# [Dataset extract]
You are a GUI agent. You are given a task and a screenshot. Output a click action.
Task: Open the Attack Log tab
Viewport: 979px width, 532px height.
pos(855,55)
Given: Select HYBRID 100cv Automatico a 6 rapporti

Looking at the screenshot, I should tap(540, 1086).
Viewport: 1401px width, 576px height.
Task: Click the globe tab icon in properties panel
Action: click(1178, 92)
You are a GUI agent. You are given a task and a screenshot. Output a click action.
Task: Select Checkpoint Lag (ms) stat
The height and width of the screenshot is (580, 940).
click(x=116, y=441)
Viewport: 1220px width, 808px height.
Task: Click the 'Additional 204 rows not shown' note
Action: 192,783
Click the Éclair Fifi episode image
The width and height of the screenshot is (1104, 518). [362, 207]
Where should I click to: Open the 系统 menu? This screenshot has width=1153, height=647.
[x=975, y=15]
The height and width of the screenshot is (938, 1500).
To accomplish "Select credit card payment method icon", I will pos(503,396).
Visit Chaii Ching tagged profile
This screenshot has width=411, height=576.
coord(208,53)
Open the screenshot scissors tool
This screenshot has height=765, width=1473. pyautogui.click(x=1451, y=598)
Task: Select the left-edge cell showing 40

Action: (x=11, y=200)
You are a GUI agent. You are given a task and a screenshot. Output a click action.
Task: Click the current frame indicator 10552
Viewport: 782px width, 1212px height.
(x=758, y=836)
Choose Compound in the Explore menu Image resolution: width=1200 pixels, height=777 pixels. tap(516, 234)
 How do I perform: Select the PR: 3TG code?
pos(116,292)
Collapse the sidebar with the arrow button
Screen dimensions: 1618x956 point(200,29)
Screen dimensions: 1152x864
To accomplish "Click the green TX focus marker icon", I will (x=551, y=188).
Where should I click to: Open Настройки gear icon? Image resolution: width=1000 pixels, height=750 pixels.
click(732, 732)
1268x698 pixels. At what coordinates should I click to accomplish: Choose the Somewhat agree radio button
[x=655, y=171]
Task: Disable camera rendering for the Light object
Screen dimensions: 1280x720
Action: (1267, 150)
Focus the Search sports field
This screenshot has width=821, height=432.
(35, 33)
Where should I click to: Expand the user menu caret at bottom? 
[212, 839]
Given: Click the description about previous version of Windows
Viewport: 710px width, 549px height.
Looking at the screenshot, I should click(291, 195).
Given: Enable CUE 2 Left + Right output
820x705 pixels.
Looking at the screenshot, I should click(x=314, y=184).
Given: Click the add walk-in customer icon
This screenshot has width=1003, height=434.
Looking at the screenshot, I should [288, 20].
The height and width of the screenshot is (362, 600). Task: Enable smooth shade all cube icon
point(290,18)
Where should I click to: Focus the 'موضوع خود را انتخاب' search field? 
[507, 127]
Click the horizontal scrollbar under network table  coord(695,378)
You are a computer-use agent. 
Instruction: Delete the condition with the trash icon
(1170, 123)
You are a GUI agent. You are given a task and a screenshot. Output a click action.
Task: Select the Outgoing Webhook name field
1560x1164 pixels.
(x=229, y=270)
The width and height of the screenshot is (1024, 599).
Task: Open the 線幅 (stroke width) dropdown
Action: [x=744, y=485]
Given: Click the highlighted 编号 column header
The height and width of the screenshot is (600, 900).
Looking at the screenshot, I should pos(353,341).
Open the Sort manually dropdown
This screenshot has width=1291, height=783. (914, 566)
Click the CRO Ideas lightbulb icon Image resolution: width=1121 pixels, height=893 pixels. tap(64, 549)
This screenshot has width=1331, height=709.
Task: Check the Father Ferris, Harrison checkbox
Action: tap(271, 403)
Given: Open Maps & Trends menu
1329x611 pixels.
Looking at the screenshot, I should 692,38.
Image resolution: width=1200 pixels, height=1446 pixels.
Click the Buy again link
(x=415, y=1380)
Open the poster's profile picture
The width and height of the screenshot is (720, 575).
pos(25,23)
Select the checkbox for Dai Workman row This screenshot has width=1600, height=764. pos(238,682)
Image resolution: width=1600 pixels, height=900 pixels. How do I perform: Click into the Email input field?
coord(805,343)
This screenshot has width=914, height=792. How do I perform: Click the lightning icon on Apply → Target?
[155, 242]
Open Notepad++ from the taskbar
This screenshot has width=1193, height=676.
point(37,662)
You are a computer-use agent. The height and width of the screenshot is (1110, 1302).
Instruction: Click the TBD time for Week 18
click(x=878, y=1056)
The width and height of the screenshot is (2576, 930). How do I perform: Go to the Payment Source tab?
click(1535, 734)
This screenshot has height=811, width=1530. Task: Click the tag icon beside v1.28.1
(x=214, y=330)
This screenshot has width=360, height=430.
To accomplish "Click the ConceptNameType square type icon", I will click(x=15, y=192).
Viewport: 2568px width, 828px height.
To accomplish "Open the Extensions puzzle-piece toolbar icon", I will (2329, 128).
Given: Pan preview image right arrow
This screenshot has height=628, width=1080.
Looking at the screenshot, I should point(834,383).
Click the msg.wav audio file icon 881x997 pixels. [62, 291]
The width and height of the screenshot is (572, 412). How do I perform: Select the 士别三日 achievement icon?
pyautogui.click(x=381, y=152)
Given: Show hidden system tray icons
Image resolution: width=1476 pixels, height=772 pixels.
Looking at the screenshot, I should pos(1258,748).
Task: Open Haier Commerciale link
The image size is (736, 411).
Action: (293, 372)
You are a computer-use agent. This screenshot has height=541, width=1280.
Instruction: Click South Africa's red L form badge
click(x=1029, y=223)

# [Exercise details]
Would you transcribe every entry exactly, leaving nothing out?

# [Written answer]
You are a GUI agent. You are given a task and a screenshot. Output a click action.
Task: Open the Attack Log tab
Viewport: 979px width, 532px height.
pos(855,55)
Given: Select HYBRID 100cv Automatico a 6 rapporti

Looking at the screenshot, I should tap(540, 1086).
Viewport: 1401px width, 576px height.
Task: Click the globe tab icon in properties panel
Action: click(1178, 92)
You are a GUI agent. You are given a task and a screenshot. Output a click action.
Task: Select Checkpoint Lag (ms) stat
The height and width of the screenshot is (580, 940).
click(x=116, y=441)
Viewport: 1220px width, 808px height.
Task: Click the 'Additional 204 rows not shown' note
Action: 192,783
Click the Éclair Fifi episode image
The width and height of the screenshot is (1104, 518). [362, 207]
Where should I click to: Open the 系统 menu? This screenshot has width=1153, height=647.
[x=975, y=15]
The height and width of the screenshot is (938, 1500).
To accomplish "Select credit card payment method icon", I will pos(503,396).
Visit Chaii Ching tagged profile
This screenshot has width=411, height=576.
coord(208,53)
Open the screenshot scissors tool
This screenshot has height=765, width=1473. pyautogui.click(x=1451, y=598)
Task: Select the left-edge cell showing 40

Action: (x=11, y=200)
You are a GUI agent. You are given a task and a screenshot. Output a click action.
Task: Click the current frame indicator 10552
Viewport: 782px width, 1212px height.
(x=758, y=836)
Choose Compound in the Explore menu Image resolution: width=1200 pixels, height=777 pixels. tap(516, 234)
 How do I perform: Select the PR: 3TG code?
pos(116,292)
Collapse the sidebar with the arrow button
Screen dimensions: 1618x956 point(200,29)
Screen dimensions: 1152x864
To accomplish "Click the green TX focus marker icon", I will (x=551, y=188).
Where should I click to: Open Настройки gear icon? Image resolution: width=1000 pixels, height=750 pixels.
click(732, 732)
1268x698 pixels. At what coordinates should I click to accomplish: Choose the Somewhat agree radio button
[x=655, y=171]
Task: Disable camera rendering for the Light object
Screen dimensions: 1280x720
Action: (1267, 150)
Focus the Search sports field
This screenshot has width=821, height=432.
(35, 33)
Where should I click to: Expand the user menu caret at bottom? 
[212, 839]
Given: Click the description about previous version of Windows
Viewport: 710px width, 549px height.
Looking at the screenshot, I should click(291, 195).
Given: Enable CUE 2 Left + Right output
820x705 pixels.
Looking at the screenshot, I should click(x=314, y=184).
Given: Click the add walk-in customer icon
This screenshot has width=1003, height=434.
Looking at the screenshot, I should [288, 20].
The height and width of the screenshot is (362, 600). Task: Enable smooth shade all cube icon
point(290,18)
Where should I click to: Focus the 'موضوع خود را انتخاب' search field? 
[507, 127]
Click the horizontal scrollbar under network table  coord(695,378)
You are a computer-use agent. 
Instruction: Delete the condition with the trash icon
(1170, 123)
You are a GUI agent. You are given a task and a screenshot. Output a click action.
Task: Select the Outgoing Webhook name field
1560x1164 pixels.
(x=229, y=270)
The width and height of the screenshot is (1024, 599).
Task: Open the 線幅 (stroke width) dropdown
Action: [x=744, y=485]
Given: Click the highlighted 编号 column header
The height and width of the screenshot is (600, 900).
Looking at the screenshot, I should pos(353,341).
Open the Sort manually dropdown
This screenshot has width=1291, height=783. (914, 566)
Click the CRO Ideas lightbulb icon Image resolution: width=1121 pixels, height=893 pixels. tap(64, 549)
This screenshot has width=1331, height=709.
Task: Check the Father Ferris, Harrison checkbox
Action: tap(271, 403)
Given: Open Maps & Trends menu
1329x611 pixels.
Looking at the screenshot, I should 692,38.
Image resolution: width=1200 pixels, height=1446 pixels.
Click the Buy again link
(x=415, y=1380)
Open the poster's profile picture
The width and height of the screenshot is (720, 575).
pos(25,23)
Select the checkbox for Dai Workman row This screenshot has width=1600, height=764. pos(238,682)
Image resolution: width=1600 pixels, height=900 pixels. How do I perform: Click into the Email input field?
coord(805,343)
This screenshot has width=914, height=792. How do I perform: Click the lightning icon on Apply → Target?
[155, 242]
Open Notepad++ from the taskbar
This screenshot has width=1193, height=676.
point(37,662)
You are a computer-use agent. The height and width of the screenshot is (1110, 1302).
Instruction: Click the TBD time for Week 18
click(x=878, y=1056)
The width and height of the screenshot is (2576, 930). How do I perform: Go to the Payment Source tab?
click(1535, 734)
This screenshot has height=811, width=1530. Task: Click the tag icon beside v1.28.1
(x=214, y=330)
This screenshot has width=360, height=430.
To accomplish "Click the ConceptNameType square type icon", I will click(x=15, y=192).
Viewport: 2568px width, 828px height.
To accomplish "Open the Extensions puzzle-piece toolbar icon", I will (2329, 128).
Given: Pan preview image right arrow
This screenshot has height=628, width=1080.
Looking at the screenshot, I should point(834,383).
Click the msg.wav audio file icon 881x997 pixels. [62, 291]
The width and height of the screenshot is (572, 412). How do I perform: Select the 士别三日 achievement icon?
pyautogui.click(x=381, y=152)
Given: Show hidden system tray icons
Image resolution: width=1476 pixels, height=772 pixels.
Looking at the screenshot, I should pos(1258,748).
Task: Open Haier Commerciale link
The image size is (736, 411).
Action: (293, 372)
You are a computer-use agent. This screenshot has height=541, width=1280.
Instruction: Click South Africa's red L form badge
click(x=1029, y=223)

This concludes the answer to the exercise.